— Смерть, — гадко улыбнулась Фая и охнула, когда её кто-то ударил сзади по голове.

— Заткнись! — прошипела Анна. Конечно, кто еще. Девушка шла следом и в этот раз терпеть бубнеж не стала. — Без тебя тошно.

— Что написано? А? — не унималась белокожая. Её крики веселили идущих параллельно нам немецких солдат. — Люди!

— «Душевая и дезинфекция», — тихо ответила я. Женщина запнулась, в глазах мелькнула радость, а затем из груди вырвался облегченный выдох.

— Душевая… душевая… душевая… — монотонно принялась повторять она, пока идущему рядом солдату это не надоело, и он не ударил женщину кулаком в спину.

— Заткнись, свинья. Вперед. Молча, — приказал он. Тут замолчала даже говорливая Фая. Она опустила голову и мелко засеменила вперед. На миг показалось, что только она ничего не боится. Словно и правда знает, что её ждет.


У входа в здание нас снова заставили раздеться. Женщины испуганно жались друг к другу под сальные смешки немецких солдат. У другой душевой, куда вели детей, послышался выстрел, ругань, а потом двое солдат потащили за ноги в сторону какую-то голую женщину. Последовали еще два выстрела, но на этот раз в воздух. Заплакали дети, заставив Анну заскрежетать зубами. Но девушка смогла успокоиться и, с ненавистью швырнув свой пиджак на землю, встала в очередь.

Внутри было очень холодно. Пол, выложенный бледно-голубым кафелем, жег голые ступни, да и в воздух после каждого выдоха устремлялось крохотное облачко пара. Будто не конец лета на дворе, а поздняя осень. В глаза сразу же бросились тяжелые, металлические каталки с пятнами ржавчины на них, стоящие у стен мешки, и пятеро автоматчиков в кожаных плащах и плотных перчатках. Они смотрели на женщин, как звери, готовые выстрелить в любой момент.

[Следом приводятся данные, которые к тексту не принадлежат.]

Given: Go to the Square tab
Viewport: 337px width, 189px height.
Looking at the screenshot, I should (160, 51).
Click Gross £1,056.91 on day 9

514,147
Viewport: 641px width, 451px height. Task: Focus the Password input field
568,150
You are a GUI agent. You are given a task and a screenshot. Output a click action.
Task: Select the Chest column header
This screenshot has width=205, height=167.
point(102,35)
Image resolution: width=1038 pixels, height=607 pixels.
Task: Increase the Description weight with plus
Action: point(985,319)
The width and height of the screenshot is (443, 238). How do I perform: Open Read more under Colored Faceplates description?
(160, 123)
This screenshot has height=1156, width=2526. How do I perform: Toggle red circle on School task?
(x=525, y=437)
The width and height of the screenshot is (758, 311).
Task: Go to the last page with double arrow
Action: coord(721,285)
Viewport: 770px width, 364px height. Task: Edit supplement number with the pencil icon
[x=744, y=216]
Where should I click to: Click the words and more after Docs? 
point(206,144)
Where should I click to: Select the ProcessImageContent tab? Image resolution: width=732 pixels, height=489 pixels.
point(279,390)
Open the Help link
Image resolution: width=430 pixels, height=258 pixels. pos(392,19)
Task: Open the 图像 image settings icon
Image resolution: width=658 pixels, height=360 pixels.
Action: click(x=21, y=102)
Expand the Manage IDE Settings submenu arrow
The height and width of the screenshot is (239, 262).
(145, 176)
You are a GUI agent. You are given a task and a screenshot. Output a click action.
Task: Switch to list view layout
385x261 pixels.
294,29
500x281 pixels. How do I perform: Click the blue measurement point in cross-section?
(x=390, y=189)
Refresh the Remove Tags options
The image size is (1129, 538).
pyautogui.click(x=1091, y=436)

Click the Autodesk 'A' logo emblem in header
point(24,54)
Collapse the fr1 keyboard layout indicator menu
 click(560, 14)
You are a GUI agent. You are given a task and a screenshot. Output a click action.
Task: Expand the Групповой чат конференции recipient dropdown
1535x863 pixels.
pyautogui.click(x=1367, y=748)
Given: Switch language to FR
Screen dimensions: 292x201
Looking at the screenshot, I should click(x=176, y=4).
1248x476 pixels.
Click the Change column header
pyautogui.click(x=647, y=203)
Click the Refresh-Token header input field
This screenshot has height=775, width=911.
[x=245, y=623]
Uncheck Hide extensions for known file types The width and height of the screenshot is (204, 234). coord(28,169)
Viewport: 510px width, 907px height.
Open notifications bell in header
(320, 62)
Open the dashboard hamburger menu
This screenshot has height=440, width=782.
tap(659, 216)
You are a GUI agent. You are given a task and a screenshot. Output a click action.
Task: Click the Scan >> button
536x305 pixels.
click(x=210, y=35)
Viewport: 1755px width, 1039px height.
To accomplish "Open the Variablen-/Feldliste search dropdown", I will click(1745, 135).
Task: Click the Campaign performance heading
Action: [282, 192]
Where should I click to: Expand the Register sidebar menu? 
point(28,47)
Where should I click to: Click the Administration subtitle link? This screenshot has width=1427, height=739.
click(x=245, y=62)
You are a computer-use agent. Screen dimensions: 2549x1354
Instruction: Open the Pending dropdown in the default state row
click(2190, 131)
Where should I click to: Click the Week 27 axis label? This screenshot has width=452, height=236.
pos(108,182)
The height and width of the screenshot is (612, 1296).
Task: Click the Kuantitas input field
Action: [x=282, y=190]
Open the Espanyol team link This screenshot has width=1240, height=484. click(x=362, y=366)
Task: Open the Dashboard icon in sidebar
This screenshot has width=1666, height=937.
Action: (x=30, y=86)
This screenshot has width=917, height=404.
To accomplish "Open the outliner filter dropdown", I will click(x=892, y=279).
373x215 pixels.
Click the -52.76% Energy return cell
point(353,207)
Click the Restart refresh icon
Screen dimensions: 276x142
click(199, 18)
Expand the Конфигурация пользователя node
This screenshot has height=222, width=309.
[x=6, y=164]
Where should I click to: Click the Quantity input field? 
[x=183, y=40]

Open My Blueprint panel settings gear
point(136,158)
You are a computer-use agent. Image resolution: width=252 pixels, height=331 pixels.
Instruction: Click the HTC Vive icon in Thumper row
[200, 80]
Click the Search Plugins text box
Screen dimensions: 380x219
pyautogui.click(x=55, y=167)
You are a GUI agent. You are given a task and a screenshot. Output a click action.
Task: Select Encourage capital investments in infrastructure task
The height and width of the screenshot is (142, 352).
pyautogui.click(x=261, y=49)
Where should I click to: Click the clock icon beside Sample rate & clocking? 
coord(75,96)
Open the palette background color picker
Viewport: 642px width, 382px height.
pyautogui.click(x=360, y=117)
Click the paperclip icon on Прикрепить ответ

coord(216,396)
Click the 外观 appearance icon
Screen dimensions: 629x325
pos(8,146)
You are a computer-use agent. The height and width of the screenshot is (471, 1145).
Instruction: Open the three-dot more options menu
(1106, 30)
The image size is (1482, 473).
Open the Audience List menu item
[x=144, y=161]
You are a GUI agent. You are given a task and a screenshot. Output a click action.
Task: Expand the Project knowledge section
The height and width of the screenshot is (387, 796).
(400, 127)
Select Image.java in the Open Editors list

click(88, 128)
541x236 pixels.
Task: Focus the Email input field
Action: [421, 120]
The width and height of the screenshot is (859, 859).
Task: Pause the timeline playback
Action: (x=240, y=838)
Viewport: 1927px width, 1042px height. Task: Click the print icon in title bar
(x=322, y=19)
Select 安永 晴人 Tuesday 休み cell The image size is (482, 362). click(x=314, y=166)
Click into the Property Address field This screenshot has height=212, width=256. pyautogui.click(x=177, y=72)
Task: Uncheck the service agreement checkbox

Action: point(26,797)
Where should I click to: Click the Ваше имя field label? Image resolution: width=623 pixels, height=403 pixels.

Идущие позади солдаты пинками и криками загнали нас внутрь темного помещения, закрыли тяжелые железные двери и бухнули по ним кулаком. Свет зажегся почти сразу, ослепив тех, кто не успел прикрыть глаза. А потом с потолка хлынул ледяной дождь. Безжалостные маленькие капли обжигали кожу, заставляя сердце заходиться в безумной пляске. Лишь одна Фая довольно усмехнулась и принялась натирать свое тело морщинистыми ладонями, пока кожа не покраснела. Я же вытерпела недолго. Кое-как промыла голову деревянными пальцами, быстро прошлась по коже и отскочила в сторону, дрожа от холода. Губы многих женщин посинели, а зубы выводили дробную симфонию, наполняя помещение отчаянным стуком.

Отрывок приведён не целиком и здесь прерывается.